Nicolas Weill-Parot, historien, nous emmène dans les plus belles bibliothèques européennes à la recherche de vieux manuscrits. Il nous raconte le parcours d’un historien chercheur depuis le choix de son sujet d’étude jusqu’à la découverte de vieux manuscrits lui permettant d’enrichir sa recherche. Nous le suivons avec passion dans les méandres labyrinthiques des bibliothèques d’études : la BNF de Paris, la Cambridge University Library, la bibliothèque de Wellcome Institute mais aussi, ou encore la Bibliothèque vaticane gardée par un véritable cerbère.

Les pérégrinations de Nicolas m’ont rappelé de doux souvenirs, et certaines phrases ont résonné très fortement en moi :

Entrer pour la première fois dans une salle de lecture est une expérience déconcertante. […] Parfois, après une longue absence, il se retrouve aussi égaré qu’au premier jour et ressent comme une injure d’être pris pour le novice qu’il paraît être pourtant. (pp.56/57)

Il m’a presque donné envie de reprendre ma thèse… J’ai dit presque ! Car Nicolas n’est pas toujours tendre avec les bibliothécaires ou les gardiens de ces hauts lieux : le regard suspicieux, la mine patibulaire où presque, mais aussi les regards noirs des voisins ne supportant pas même le clic clac des touches pressées de l’ordinateur.

Il se concentre essentiellement sur les salles de lecture réservées aux chercheurs, et décrit très bien la désillusion des primo-chercheurs pensant recueillir un manuscrit et se retrouvant avec une petite boîte renfermant un microfilm. A travers les pages de son livre, l’auteur explique très bien ce monde à part, cette bulle dans laquelle nous pénétrons quand nous travaillons dans une salle d’étude :

Quand ils travaillent, ces lecteurs que l’on voit assis assez banalement vivent chacun à un moment différent de l’histoire ; leur présence corporelle est une illusion, leur esprit habite chacun un temps révolu ou un lieu inaccessible.
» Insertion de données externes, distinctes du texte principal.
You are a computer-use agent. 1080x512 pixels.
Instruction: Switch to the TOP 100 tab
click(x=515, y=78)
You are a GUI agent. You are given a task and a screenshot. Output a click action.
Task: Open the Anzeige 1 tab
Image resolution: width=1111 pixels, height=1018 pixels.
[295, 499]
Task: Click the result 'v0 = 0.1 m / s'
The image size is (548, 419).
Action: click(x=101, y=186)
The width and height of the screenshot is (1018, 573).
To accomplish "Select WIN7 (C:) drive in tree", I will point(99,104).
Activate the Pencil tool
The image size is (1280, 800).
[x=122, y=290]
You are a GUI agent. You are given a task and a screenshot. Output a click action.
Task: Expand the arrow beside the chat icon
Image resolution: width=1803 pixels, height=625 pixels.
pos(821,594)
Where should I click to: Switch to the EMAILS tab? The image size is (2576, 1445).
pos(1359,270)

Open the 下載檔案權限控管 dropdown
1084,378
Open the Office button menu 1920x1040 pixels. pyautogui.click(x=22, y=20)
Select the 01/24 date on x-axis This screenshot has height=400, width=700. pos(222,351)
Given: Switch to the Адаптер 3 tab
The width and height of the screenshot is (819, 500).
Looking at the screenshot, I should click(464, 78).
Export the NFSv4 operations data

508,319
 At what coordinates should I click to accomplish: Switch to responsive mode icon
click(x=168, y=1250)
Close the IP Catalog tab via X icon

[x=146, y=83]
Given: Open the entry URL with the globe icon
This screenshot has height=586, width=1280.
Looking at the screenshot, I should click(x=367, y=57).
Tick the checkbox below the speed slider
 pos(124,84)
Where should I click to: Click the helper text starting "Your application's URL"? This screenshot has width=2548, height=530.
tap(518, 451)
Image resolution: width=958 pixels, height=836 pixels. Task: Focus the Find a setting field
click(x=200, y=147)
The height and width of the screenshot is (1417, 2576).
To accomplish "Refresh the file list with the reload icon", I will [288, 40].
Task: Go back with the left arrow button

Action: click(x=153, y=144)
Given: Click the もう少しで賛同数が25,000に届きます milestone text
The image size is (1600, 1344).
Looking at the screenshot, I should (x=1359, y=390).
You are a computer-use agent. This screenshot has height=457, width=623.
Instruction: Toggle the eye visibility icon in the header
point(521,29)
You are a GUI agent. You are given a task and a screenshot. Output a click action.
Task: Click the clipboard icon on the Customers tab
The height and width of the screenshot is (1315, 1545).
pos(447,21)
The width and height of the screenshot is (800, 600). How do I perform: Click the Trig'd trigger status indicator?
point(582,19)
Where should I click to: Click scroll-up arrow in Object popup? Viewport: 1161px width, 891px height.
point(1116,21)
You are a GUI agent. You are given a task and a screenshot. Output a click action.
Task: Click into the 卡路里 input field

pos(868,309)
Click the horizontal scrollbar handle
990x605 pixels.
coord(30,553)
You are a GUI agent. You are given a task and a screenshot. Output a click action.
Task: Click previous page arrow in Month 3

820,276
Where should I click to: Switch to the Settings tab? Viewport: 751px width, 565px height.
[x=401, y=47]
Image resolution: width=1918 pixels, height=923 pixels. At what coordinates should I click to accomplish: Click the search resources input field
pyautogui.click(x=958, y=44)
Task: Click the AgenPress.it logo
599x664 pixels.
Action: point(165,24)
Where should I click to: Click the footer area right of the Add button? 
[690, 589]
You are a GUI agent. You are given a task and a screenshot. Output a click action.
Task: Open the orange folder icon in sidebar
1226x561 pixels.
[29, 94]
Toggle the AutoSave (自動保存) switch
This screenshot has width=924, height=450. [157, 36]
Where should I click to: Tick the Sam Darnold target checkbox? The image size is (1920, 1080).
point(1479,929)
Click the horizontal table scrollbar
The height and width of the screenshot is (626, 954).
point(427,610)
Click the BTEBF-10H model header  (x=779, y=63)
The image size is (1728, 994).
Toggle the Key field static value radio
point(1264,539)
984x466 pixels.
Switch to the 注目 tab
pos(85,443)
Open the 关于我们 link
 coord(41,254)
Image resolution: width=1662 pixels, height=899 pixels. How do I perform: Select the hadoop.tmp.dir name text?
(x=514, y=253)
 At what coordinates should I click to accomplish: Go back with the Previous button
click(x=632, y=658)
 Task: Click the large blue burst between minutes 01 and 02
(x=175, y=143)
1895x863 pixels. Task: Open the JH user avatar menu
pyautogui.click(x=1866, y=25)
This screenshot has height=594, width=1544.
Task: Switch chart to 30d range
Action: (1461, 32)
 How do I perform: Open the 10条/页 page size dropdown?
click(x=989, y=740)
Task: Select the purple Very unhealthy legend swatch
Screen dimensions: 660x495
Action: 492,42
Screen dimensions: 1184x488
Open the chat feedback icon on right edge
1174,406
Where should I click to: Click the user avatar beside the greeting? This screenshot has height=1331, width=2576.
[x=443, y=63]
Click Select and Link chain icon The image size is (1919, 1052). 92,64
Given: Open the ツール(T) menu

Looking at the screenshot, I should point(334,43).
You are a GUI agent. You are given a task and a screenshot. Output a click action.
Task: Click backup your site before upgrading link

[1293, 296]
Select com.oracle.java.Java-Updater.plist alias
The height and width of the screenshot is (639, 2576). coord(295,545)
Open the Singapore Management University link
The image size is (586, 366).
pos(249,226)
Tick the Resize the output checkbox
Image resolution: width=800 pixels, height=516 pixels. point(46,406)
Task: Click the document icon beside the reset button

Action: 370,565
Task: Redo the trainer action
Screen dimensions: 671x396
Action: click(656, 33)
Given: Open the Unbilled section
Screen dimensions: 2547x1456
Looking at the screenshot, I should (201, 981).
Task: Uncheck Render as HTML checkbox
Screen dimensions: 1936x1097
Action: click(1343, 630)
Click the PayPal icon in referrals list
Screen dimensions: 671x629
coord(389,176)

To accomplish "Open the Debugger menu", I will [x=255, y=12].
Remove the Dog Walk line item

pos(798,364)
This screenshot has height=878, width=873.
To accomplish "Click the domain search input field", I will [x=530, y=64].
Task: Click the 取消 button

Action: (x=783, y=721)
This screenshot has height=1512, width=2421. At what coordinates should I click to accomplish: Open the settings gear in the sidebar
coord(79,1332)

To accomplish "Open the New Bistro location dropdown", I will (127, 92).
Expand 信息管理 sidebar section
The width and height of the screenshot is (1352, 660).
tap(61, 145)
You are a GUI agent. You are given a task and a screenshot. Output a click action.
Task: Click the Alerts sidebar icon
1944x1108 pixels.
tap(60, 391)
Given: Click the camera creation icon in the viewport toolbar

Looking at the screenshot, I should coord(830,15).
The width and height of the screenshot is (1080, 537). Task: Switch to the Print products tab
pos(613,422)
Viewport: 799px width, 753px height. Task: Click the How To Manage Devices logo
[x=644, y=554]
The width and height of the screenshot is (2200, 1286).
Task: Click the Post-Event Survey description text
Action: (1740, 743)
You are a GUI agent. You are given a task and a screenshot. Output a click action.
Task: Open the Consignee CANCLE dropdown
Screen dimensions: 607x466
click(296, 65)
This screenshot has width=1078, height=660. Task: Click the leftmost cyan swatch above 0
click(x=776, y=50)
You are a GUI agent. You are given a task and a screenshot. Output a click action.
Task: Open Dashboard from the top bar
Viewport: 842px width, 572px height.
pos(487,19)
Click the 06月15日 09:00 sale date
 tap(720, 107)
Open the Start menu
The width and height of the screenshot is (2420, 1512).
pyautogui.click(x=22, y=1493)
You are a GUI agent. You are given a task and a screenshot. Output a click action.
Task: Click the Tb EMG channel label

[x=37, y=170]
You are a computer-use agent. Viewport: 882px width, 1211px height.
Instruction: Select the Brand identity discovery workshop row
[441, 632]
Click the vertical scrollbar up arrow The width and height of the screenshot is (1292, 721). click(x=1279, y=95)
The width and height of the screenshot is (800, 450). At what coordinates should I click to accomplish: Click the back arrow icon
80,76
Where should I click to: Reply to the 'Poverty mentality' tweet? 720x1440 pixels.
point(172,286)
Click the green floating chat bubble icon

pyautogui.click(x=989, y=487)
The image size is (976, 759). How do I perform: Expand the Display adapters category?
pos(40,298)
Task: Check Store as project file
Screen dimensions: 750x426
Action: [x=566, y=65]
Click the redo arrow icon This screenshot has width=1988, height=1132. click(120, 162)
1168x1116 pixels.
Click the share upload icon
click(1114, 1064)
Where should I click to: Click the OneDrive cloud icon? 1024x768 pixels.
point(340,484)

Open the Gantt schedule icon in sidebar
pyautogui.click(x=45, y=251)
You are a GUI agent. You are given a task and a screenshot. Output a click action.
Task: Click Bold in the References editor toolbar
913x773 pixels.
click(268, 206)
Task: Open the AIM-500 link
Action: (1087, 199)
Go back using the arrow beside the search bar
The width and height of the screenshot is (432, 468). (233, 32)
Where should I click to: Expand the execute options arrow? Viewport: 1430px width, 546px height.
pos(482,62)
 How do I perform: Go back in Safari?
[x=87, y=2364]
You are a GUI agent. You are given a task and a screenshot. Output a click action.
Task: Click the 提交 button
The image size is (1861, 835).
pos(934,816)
Ils s’engouffrent dans la parcelle de temps qu’emprisonnait le manuscrit qu’ils viennent d’ouvrir. (p.75)

Il m’est bien difficile de vous parler de ce livre sans avoir envie de recopier les multiples passages que j’ai soulignés au fil de ma lecture, tant les réflexions sonnent justes et portent à discussions. Il nous donne envie de visiter et de nous perdre dans ces lieux renfermant tant de trésors et qui sont tellement chargés d’histoire et de culture. Le tout est parsemé de petites anecdotes souvent drôles qui rendent la lecture très vivante et réjouissante. A découvrir donc, comme les autres ouvrages publiés dans cette collection.

Bibliothèque vaticane, Rome

Livre lu dans le cadre du Challenge Le Nez dans les livres, et du rendez-vous « Un jeudi, un livre » en compagnie d’Asphodèle, toujours fidèle au poste.